Respiratory exacerbations were recorded prospectively in Australasian CF Bronchoalveolar Lavage trial subjects from enrolment after newborn screening to age 5 years, when all participants underwent clinical assessment, chest CT scans and spirometry.
168 children (88 boys) experienced 2080 exacerbations, at an average rate of 3.66 exacerbations per person-year; 80.1% were community managed and 19.9% required hospital admission. There was an average increase in exacerbation rate of 9% (95% CI 4% to 14%; p<0.001) per year of age. Exacerbation rate differed by site (p<0.001) and was 26% lower (95% CI 12% to 38%) in children receiving 12 months of prophylactic antibiotics.
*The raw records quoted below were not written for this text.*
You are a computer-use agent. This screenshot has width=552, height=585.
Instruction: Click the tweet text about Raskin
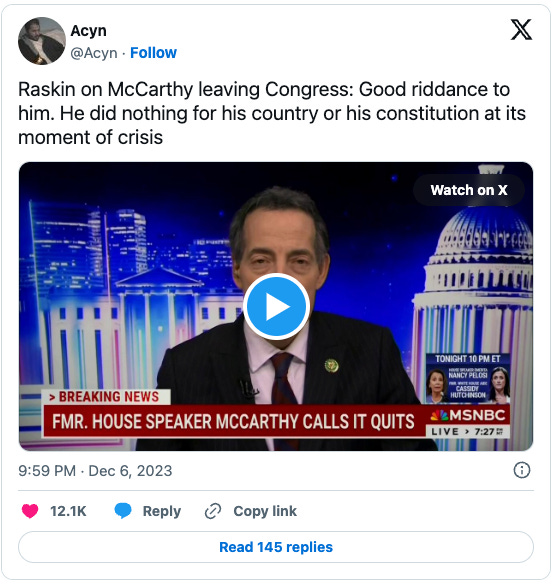pyautogui.click(x=272, y=113)
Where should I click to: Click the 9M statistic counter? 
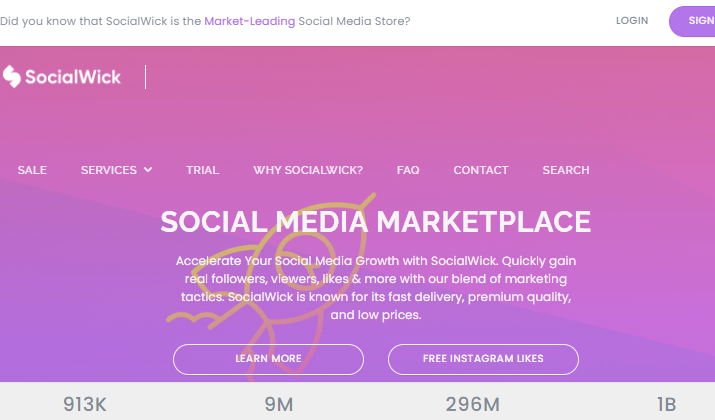click(279, 404)
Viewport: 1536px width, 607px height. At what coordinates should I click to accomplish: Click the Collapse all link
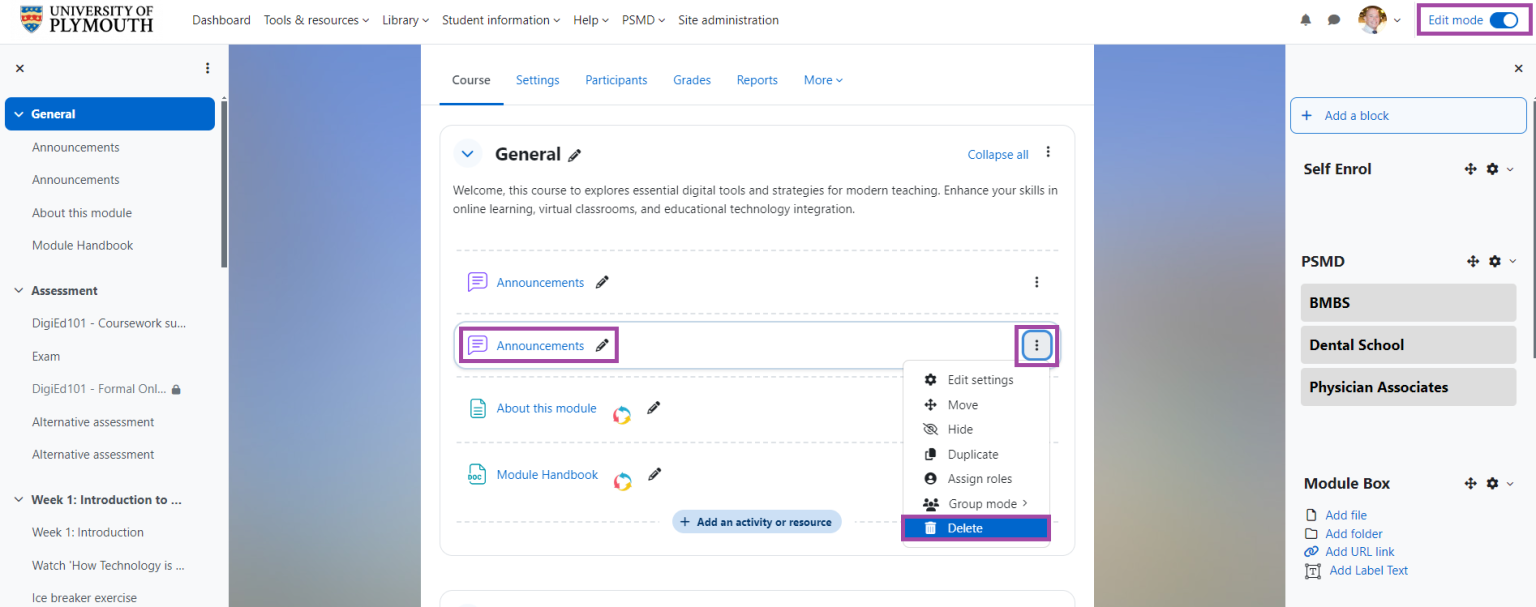[x=997, y=155]
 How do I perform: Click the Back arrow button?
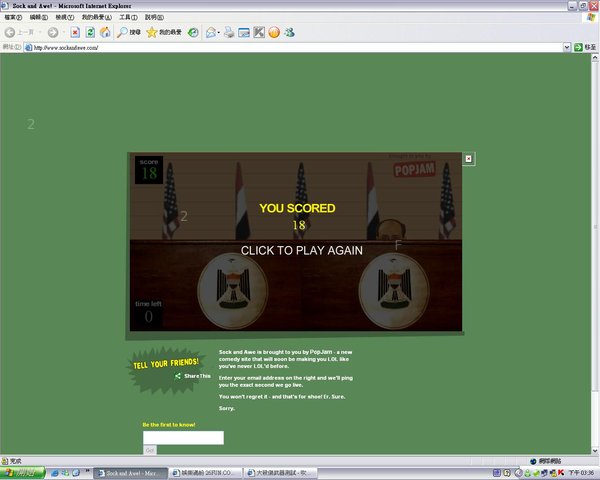12,32
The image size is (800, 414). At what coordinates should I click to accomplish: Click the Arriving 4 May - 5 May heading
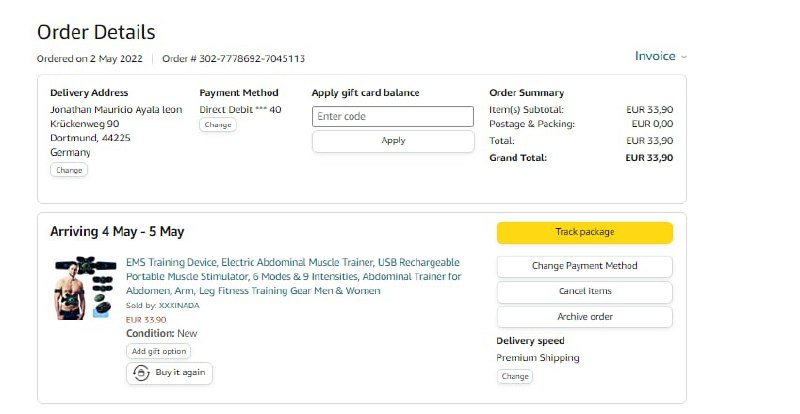click(x=117, y=232)
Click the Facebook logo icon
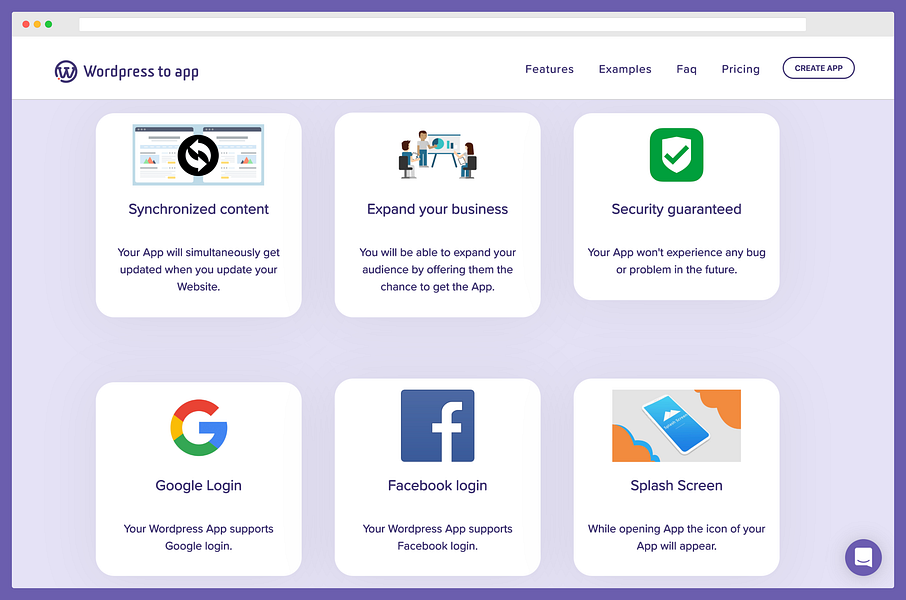 point(437,426)
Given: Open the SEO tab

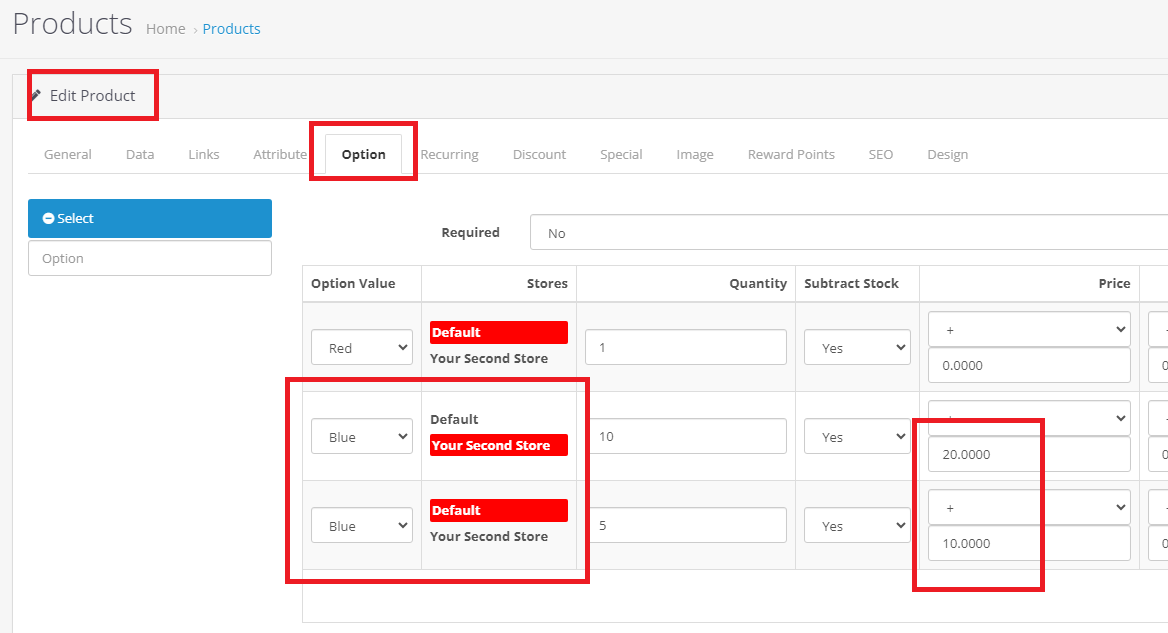Looking at the screenshot, I should 880,155.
The rate of exacerbations in the first 2 years was associated with reduced forced expiratory volume in 1 s z scores. Ever having a hospital-managed exacerbation was associated with bronchiectasis (OR 2.67, 95% CI 1.13 to 6.31) in chest CT scans, and lower weight z scores at 5 years of age (coefficient -0.39, 95% CI -0.74 to -0.05).

The authors concluded respiratory exacerbations in young children are markers for progressive CF lung disease and are potential trial outcome measures for novel treatments in this age group. It is interesting that the exacerbation rate was 26% lower in children receiving prophylactic antibiotics – lending some support to the UK recommendation of prophylactic flucloxacillin for the first 3 years.

2014 Bedi P. Sidhu MK. Donaldson LS. Chalmers JD. Smith MP. Turnbull K. Pentland JL. Scott J. Hill AT. A prospective cohort study of the use of domiciliary intravenous antibiotics in bronchiectasis. Primary Care Respiratory Medicine. 24:14090, 2014. [PubMed]
116 patients with non-cystic fibrosis bronchiectasis received 196 courses of IV antibiotics either as inpatient treatment, early supported discharge or as domiciliary therapy. The authors concluded on all parameters domiciliary IV antibiotic therapy in bronchiectasis is clinically effective and safe in their cohort of patients.

Here is further welcome evidence (admittedly would be considered anecdotal by Cochrane reviewers!) of the benefit and safety of home IV antibiotics, in this case in non-CF patients. it is welcome in view of the recent rather negative Cochrane Review where most of the publications didn’t come up to standard. It is recalled that the introduction of intravenous antibiotics some 40 years ago and their administration at home, avoiding hospitalisation, were major advances for patients who had cystic fibrosis and their families. Although intravenous antibiotics were not a major component of Harry Shwachman’s treatment they did in my view represent one of the major advances in cystic fibrosis care following theiri more widespread use in the late Seventies and early Eighties.